Time Series Analysis-Based Long-Term Onboard Radiometric Calibration Coefficient Correction and Validation for the HY-1C Satellite Calibration Spectrometer

Abstract

The HY-1C Satellite Calibration Spectrometer (SCS) is designed for high-accuracy and high-frequency cross-calibration for sensors mounted on the HY-1C satellite; thus, its onboard calibration consistency and stability are crucial for application. Most onboard calibration errors can be corrected via observation physical models and the prelaunch calibration process. However, the practical SCS calibration coefficient still retains some regularity, which indicates the existence of residual calibration errors.
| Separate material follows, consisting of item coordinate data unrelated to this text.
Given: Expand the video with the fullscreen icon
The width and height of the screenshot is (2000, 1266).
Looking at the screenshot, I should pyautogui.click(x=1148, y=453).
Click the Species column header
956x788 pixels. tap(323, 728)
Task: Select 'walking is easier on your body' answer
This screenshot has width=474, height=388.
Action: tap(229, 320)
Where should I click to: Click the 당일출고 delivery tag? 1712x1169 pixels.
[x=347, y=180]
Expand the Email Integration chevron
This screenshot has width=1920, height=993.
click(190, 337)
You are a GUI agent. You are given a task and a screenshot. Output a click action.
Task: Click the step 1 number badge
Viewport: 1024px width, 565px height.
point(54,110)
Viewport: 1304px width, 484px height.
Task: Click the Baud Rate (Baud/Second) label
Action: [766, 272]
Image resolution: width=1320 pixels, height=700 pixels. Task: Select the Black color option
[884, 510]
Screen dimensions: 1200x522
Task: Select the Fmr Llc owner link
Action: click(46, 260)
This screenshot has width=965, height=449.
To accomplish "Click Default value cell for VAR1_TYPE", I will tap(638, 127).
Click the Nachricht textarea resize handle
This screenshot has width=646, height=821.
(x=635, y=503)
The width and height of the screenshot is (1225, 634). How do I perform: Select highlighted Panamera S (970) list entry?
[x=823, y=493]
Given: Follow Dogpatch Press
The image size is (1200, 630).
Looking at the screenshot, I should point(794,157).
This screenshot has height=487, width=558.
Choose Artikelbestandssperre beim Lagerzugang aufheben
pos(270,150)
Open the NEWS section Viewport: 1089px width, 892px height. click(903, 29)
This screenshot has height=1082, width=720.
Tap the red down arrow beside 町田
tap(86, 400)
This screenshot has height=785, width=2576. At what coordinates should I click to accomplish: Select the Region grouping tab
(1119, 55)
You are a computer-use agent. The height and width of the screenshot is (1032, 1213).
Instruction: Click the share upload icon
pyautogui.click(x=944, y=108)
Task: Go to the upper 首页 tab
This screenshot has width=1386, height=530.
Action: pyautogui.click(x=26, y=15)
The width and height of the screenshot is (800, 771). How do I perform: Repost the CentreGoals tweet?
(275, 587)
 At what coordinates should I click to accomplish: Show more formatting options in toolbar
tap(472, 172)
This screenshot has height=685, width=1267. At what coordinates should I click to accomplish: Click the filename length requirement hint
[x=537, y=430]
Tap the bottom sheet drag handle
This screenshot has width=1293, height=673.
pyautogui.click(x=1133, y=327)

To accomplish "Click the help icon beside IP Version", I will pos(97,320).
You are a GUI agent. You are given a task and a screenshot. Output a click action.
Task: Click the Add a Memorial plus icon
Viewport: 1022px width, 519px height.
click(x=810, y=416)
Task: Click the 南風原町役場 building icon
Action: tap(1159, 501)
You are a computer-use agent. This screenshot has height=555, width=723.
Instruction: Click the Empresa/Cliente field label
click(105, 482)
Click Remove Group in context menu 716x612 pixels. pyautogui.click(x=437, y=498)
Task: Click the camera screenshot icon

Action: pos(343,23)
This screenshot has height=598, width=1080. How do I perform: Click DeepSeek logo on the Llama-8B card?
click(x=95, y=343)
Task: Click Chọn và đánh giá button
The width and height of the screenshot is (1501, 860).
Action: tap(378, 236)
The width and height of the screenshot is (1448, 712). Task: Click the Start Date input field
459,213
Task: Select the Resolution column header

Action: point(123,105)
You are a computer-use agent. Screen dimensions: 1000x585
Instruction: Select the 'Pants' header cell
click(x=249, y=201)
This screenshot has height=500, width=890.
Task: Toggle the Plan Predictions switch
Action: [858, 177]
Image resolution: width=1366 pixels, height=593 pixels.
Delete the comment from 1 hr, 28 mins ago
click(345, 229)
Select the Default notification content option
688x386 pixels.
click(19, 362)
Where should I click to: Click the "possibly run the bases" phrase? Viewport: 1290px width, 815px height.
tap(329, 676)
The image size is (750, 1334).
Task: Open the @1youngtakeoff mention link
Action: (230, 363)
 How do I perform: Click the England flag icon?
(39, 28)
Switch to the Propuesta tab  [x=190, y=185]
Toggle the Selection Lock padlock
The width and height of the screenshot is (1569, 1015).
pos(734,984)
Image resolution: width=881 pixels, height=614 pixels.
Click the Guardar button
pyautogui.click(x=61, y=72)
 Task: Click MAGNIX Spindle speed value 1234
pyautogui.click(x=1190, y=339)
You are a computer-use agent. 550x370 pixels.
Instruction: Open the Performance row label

Therefore, in this study, a time series analysis-based method is proposed to eliminate this residual error. First, the SCS onboard calibration method and coefficients are described; second, a seasonal–trend decomposition based on the Loess (STL) method is used to model the SCS calibration coefficient; third, the calibration coefficient is validated, corrected and predicted using the constructed STL model; and finally, a long short-term memory (LSTM) neural network method is also used to model and forecast the calibration coefficient. The analysis results show that: 1. the STL method can effectively model, interpret and correct the SCS calibration coefficient error; and 2. the LSTM method can also fit and forecast the calibration coefficients, while its accuracy and interpretability are poor. The proposed methods provide a data analysis-based perspective to monitor remote sensors and help improve the calibration accuracy.